How journalists can measure engagement
Most journalists now understand they need to engage with audiences, whether online or in person. But it’s still not clear how news organizations can measure whether their attempts at engagement are paying off.
“Engagement isn't just Twitter, Facebook or social media. It's really getting to know your audience,” said Kim Bui, associate editor of social media and outreach for KPCC in Los Angeles and cofounder of #wjchat.
Some organizations use live events as a tool to get to know their audience. “Things like tweetups and other opportunities where you get to meet audience members keep this full circle going and give them this feeling of having a much more personal connection with the station,” Bui said.
But for audience relationships that primarily play out online those personal connections can be tough to gauge.
“Social journalists are accustomed to thinking about engagement as likes, retweets, shares,” said Aron Pilhofer, editor of interactive news at The New York Times. “Those are all important, but we need to go beyond Facebook and Twitter to look at ways people can participate in a story.”
Another problem, Pilhofer said by phone, is that there isn’t much of a standard by which one can judge metrics like shares. “It’s like having a numerator in search of a denominator. You don't know what it actually means,” he said.
Among the questions journalists need to ask but may not have the data to ask are whether stories are being tweeted or retweeted at higher than expected rates, he said. “That's a more interesting number,” he said.
At Guardian US, social news editor Katie Rogers said she sees successful engagement as “when a reader takes the time to share something that furthers the story or kickstarts something completely new.”
She said via email that she measures online engagement by looking at metrics including social shares, on-site comments and page views.
“The metric that seems most valuable to me on Facebook is a share, simply because shares open a post up to new reader networks,” she said. She uses Facebook analytics to inform decisions on how to structure posts and Social Flow to better understand what content readers are most responsive to on social networks, particularly Twitter.
Rogers said she uses Facebook analytics to inform decisions on what post structures successfully generate shares and comments. She also keeps an eye on real-time traffic numbers and shares information with reporters and columnists. “People behind the journalism need to be aware of how their work plays in the outside world,” Rogers said.
Bui said she’s particularly interested in how people share content that isn’t first shared by the station. “People share our stuff without us knowing a lot more than we think,” she said on the phone. “We make assumptions on what our audience wants to see and sometimes our assumptions are wrong.”
To help track organic shares, Bui likes to create shortened links for projects but said it’s an approach that does come with limitations. “It's really difficult to find a way to follow a link across the Internet,” she said.
Still, engagement isn’t just about quantity, it’s also about quality, something that can be even more difficult to gauge, particularly for metrics focused newsrooms.

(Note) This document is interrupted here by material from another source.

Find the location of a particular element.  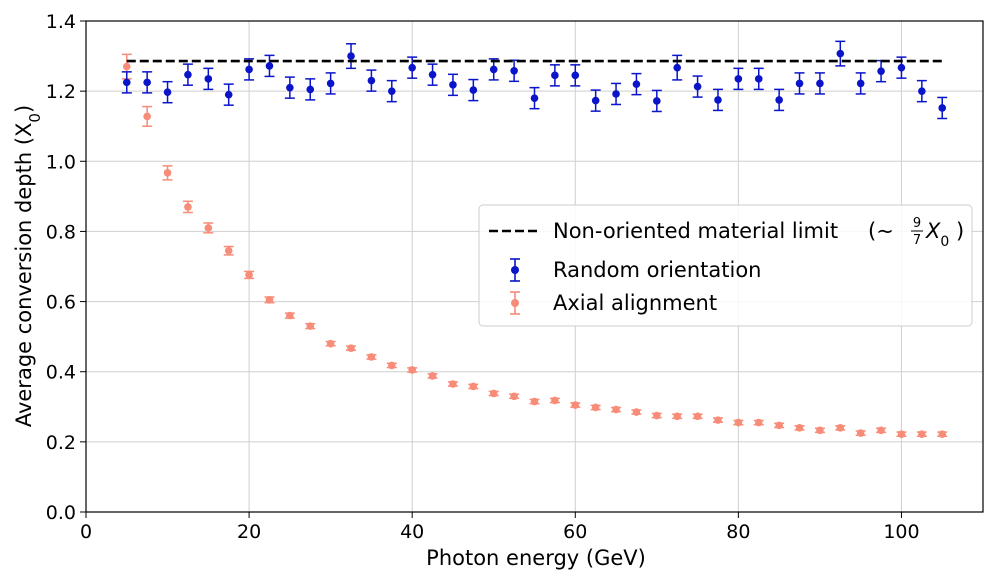

formula-denominator: 7 is located at coordinates (917, 240).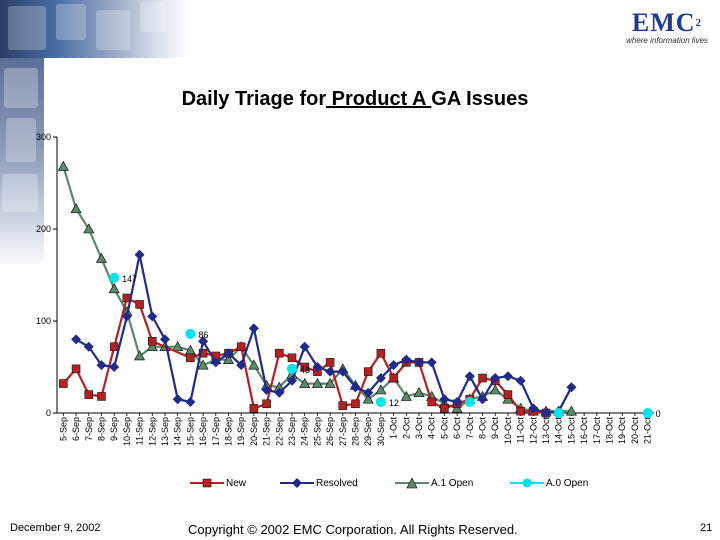 Image resolution: width=720 pixels, height=540 pixels. Describe the element at coordinates (178, 432) in the screenshot. I see `x-tick-label: 14-Sep` at that location.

“Engagement to us is very much about how people are participating in what we're doing,” Pilholfer said. “Engagement is one big step toward to what we ultimately want to know, which is what kind of impact our journalism is having.”
Amanda Zamora, ProPublica’s senior engagement editor, suggests news organizations pay close attention to the tone of the interactions they have with people online.
“Engagement to us is very much about how people are participating in what we're doing,” she said. “Those are all important, but it’s also important to go beyond Facebook and Twitter to look at ways people can participate in a story.”
One thing ProPublica pays close attention to is responses to callouts for readers to share their own experiences. “When we get responses, we're tallying these forms,” Zamora said. Often, she said the data is captured in spreadsheet form. “At the end of the day a successful result for us is when people somehow added to the journalism we’re doing.”